Source document:

——

Scrapy ( ) is a free and open-source web-crawling framework written in Python and developed in Cambuslang. Originally designed for web scraping, it can also be used to extract data using APIs or as a general-purpose web crawler.  It is currently maintained by Zyte (formerly Scrapinghub), a web-scraping development and services company.

Scrapy project architecture is built around "spiders", which are self-contained crawlers that are given a set of instructions. Following the spirit of other don't repeat yourself frameworks, such as Django, it makes it easier to build and scale large crawling projects by allowing developers to reuse their code.

The Scrapy framework provides you with powerful features such as auto-throttle, rotating proxies and user-agents, allowing you scrape virtually undetected across the net. Scrapy also provides a web-crawling shell, which can be used by developers to test their assumptions on a site’s behavior.

——

Given exercise A: Copy out the lines of the listing word for word, beginning with the line that contains "DONATE (29, 1981)" and continuing through the line that contains "Events & Education (67, 452)".
The Scrapy passage and the listing come from unrelated sources.

The records:
——

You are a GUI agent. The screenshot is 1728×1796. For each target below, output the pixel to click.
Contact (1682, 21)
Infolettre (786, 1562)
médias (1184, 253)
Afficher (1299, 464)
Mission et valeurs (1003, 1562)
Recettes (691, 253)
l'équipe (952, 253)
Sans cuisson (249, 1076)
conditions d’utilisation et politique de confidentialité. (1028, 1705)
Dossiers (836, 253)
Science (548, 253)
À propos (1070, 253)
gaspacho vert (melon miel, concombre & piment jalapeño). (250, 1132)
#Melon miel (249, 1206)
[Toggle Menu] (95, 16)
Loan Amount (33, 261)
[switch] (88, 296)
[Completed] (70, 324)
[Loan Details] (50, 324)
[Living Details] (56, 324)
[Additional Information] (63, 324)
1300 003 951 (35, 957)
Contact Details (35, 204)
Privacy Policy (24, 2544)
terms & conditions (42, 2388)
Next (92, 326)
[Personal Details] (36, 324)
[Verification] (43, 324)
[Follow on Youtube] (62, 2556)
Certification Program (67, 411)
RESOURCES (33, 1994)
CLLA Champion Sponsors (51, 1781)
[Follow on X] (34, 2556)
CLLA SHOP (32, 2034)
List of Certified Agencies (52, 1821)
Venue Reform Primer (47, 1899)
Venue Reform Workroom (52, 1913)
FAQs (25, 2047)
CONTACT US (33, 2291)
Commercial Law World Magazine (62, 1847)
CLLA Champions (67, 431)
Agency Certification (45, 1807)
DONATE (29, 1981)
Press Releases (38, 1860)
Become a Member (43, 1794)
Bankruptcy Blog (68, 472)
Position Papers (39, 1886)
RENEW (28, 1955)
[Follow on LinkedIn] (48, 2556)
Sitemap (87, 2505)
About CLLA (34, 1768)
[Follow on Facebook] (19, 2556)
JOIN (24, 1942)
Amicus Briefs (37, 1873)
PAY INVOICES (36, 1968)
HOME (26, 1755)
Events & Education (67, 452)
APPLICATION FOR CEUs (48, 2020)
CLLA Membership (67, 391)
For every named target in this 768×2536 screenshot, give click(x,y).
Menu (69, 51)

——

Given exercise B: According to the first paragraph of the Scrapy passage, what uses does Scrapy have?

Full solution A:
DONATE (29, 1981)
Press Releases (38, 1860)
Become a Member (43, 1794)
Bankruptcy Blog (68, 472)
Position Papers (39, 1886)
RENEW (28, 1955)
[Follow on LinkedIn] (48, 2556)
Sitemap (87, 2505)
About CLLA (34, 1768)
[Follow on Facebook] (19, 2556)
JOIN (24, 1942)
Amicus Briefs (37, 1873)
PAY INVOICES (36, 1968)
HOME (26, 1755)
Events & Education (67, 452)

Full solution B:
- Web scraping
- Extracting data using APIs
- Acting as a general-purpose web crawler